§ ASSIGNMENT: Make an exact copy of all the data.

§ EXERCISE DATA:
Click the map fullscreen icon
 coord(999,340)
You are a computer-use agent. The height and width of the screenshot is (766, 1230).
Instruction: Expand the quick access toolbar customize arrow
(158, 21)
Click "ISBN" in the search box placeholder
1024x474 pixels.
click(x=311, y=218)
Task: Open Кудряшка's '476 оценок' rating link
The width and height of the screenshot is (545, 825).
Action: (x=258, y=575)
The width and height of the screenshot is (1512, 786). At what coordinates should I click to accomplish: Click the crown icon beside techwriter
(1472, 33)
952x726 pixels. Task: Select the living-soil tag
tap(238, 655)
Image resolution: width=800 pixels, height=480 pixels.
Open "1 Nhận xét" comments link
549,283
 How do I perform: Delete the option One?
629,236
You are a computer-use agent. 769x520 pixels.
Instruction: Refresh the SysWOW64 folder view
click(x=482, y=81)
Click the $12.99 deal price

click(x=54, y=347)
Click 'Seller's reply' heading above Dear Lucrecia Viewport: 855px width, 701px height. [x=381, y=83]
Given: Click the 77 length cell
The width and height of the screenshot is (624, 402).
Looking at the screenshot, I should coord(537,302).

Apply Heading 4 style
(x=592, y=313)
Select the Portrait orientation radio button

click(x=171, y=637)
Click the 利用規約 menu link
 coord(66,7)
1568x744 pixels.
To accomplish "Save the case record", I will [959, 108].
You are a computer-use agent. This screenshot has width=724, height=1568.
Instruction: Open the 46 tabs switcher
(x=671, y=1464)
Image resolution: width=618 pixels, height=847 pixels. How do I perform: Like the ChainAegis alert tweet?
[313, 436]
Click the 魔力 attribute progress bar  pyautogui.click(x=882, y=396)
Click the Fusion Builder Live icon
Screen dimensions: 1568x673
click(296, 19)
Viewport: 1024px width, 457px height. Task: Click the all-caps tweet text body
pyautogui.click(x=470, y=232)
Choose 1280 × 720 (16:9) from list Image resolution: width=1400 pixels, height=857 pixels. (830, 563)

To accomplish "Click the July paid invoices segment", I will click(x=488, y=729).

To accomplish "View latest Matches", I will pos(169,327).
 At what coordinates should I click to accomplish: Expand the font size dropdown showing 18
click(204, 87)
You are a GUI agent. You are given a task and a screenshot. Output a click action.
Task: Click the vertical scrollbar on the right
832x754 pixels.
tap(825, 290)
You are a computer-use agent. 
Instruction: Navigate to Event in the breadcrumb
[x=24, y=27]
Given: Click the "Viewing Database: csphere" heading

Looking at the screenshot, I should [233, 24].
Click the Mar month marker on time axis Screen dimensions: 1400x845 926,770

§ SOLUTION:
Click the map fullscreen icon
 coord(999,340)
You are a computer-use agent. The height and width of the screenshot is (766, 1230).
Instruction: Expand the quick access toolbar customize arrow
(158, 21)
Click "ISBN" in the search box placeholder
1024x474 pixels.
click(x=311, y=218)
Task: Open Кудряшка's '476 оценок' rating link
The width and height of the screenshot is (545, 825).
Action: (x=258, y=575)
The width and height of the screenshot is (1512, 786). At what coordinates should I click to accomplish: Click the crown icon beside techwriter
(1472, 33)
952x726 pixels. Task: Select the living-soil tag
tap(238, 655)
Image resolution: width=800 pixels, height=480 pixels.
Open "1 Nhận xét" comments link
549,283
 How do I perform: Delete the option One?
629,236
You are a computer-use agent. 769x520 pixels.
Instruction: Refresh the SysWOW64 folder view
click(x=482, y=81)
Click the $12.99 deal price

click(x=54, y=347)
Click 'Seller's reply' heading above Dear Lucrecia Viewport: 855px width, 701px height. [x=381, y=83]
Given: Click the 77 length cell
The width and height of the screenshot is (624, 402).
Looking at the screenshot, I should coord(537,302).

Apply Heading 4 style
(x=592, y=313)
Select the Portrait orientation radio button

click(x=171, y=637)
Click the 利用規約 menu link
 coord(66,7)
1568x744 pixels.
To accomplish "Save the case record", I will [959, 108].
You are a computer-use agent. This screenshot has width=724, height=1568.
Instruction: Open the 46 tabs switcher
(x=671, y=1464)
Image resolution: width=618 pixels, height=847 pixels. How do I perform: Like the ChainAegis alert tweet?
[313, 436]
Click the 魔力 attribute progress bar  pyautogui.click(x=882, y=396)
Click the Fusion Builder Live icon
Screen dimensions: 1568x673
click(296, 19)
Viewport: 1024px width, 457px height. Task: Click the all-caps tweet text body
pyautogui.click(x=470, y=232)
Choose 1280 × 720 (16:9) from list Image resolution: width=1400 pixels, height=857 pixels. (830, 563)

To accomplish "Click the July paid invoices segment", I will click(x=488, y=729).

To accomplish "View latest Matches", I will pos(169,327).
 At what coordinates should I click to accomplish: Expand the font size dropdown showing 18
click(204, 87)
You are a GUI agent. You are given a task and a screenshot. Output a click action.
Task: Click the vertical scrollbar on the right
832x754 pixels.
tap(825, 290)
You are a computer-use agent. 
Instruction: Navigate to Event in the breadcrumb
[x=24, y=27]
Given: Click the "Viewing Database: csphere" heading

Looking at the screenshot, I should [233, 24].
Click the Mar month marker on time axis Screen dimensions: 1400x845 926,770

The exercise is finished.